Exercise goal -> Rewrite the records with "heading" swapped for "title" and nothing else changed, leaving the pictures out.

◆ ◆ ◆ ◆

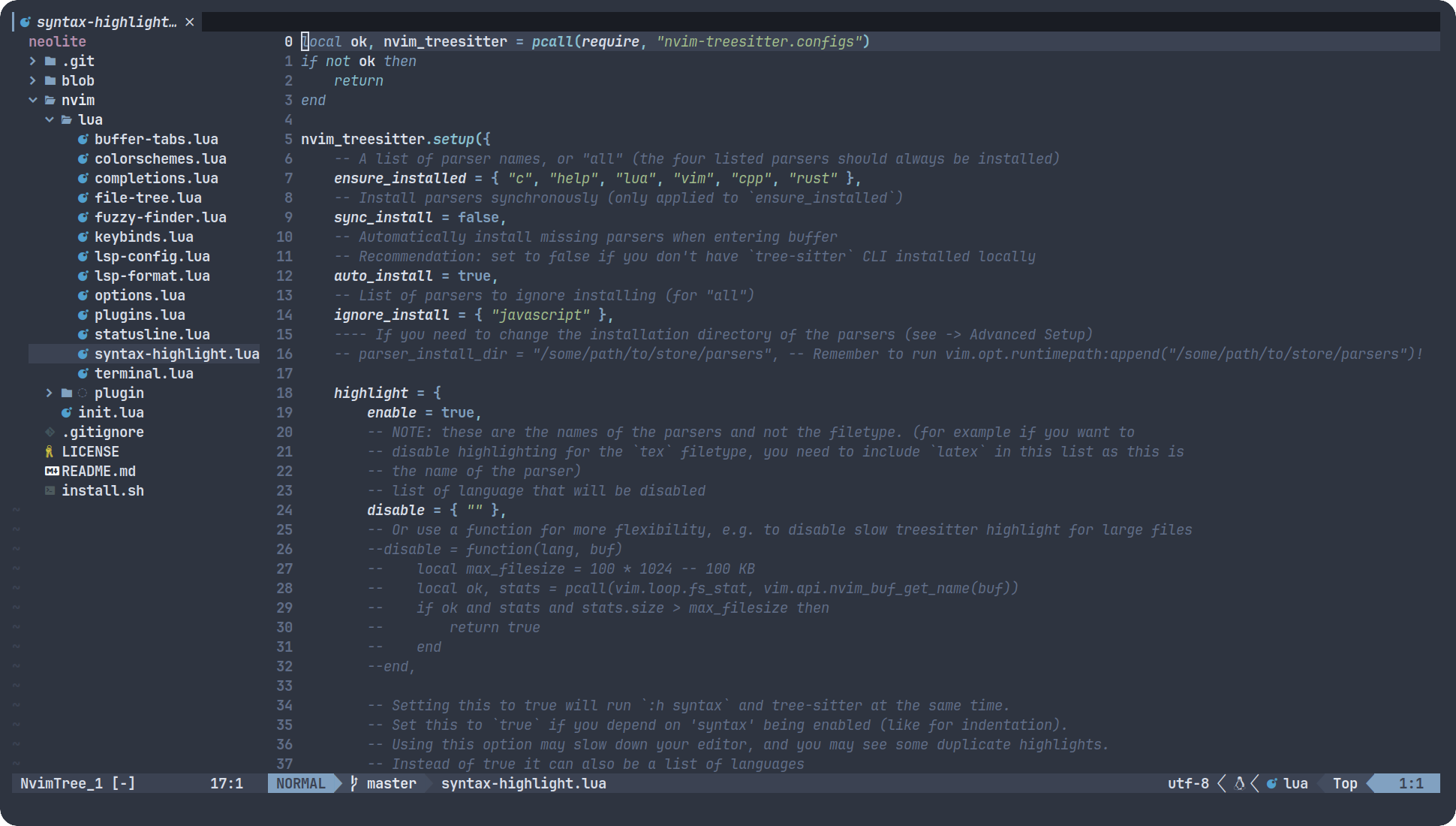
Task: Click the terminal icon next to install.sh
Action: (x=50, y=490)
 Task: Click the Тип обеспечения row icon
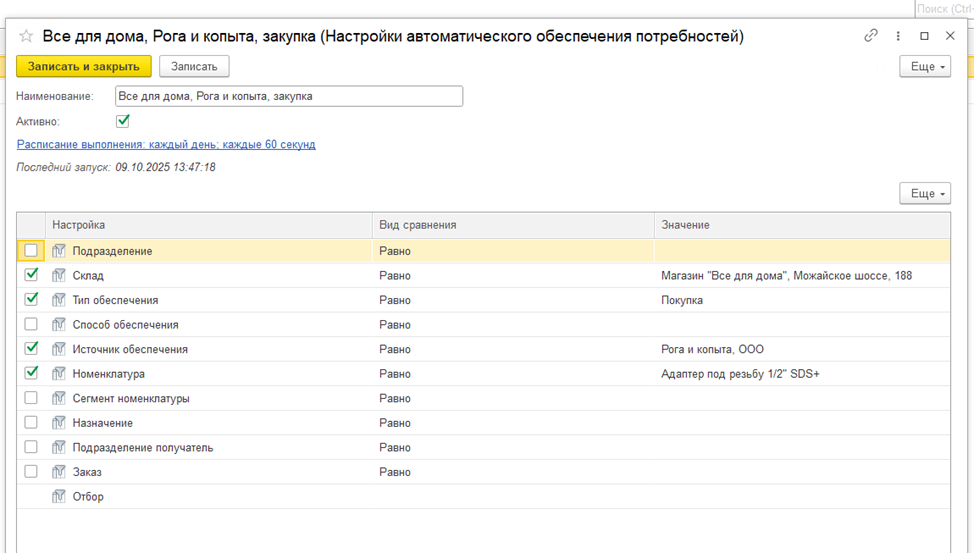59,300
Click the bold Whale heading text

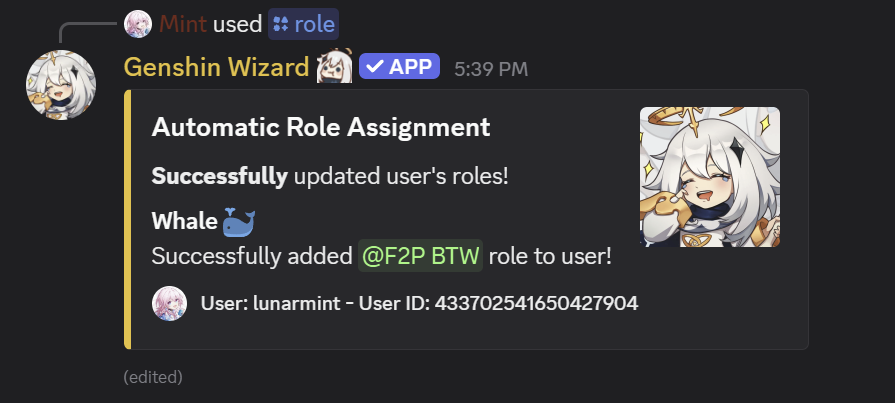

◆ ◆ ◆ ◆

Exercise response ->
Task: Click the terminal icon next to install.sh
Action: (x=50, y=490)
 Task: Click the Тип обеспечения row icon
59,300
Click the bold Whale title text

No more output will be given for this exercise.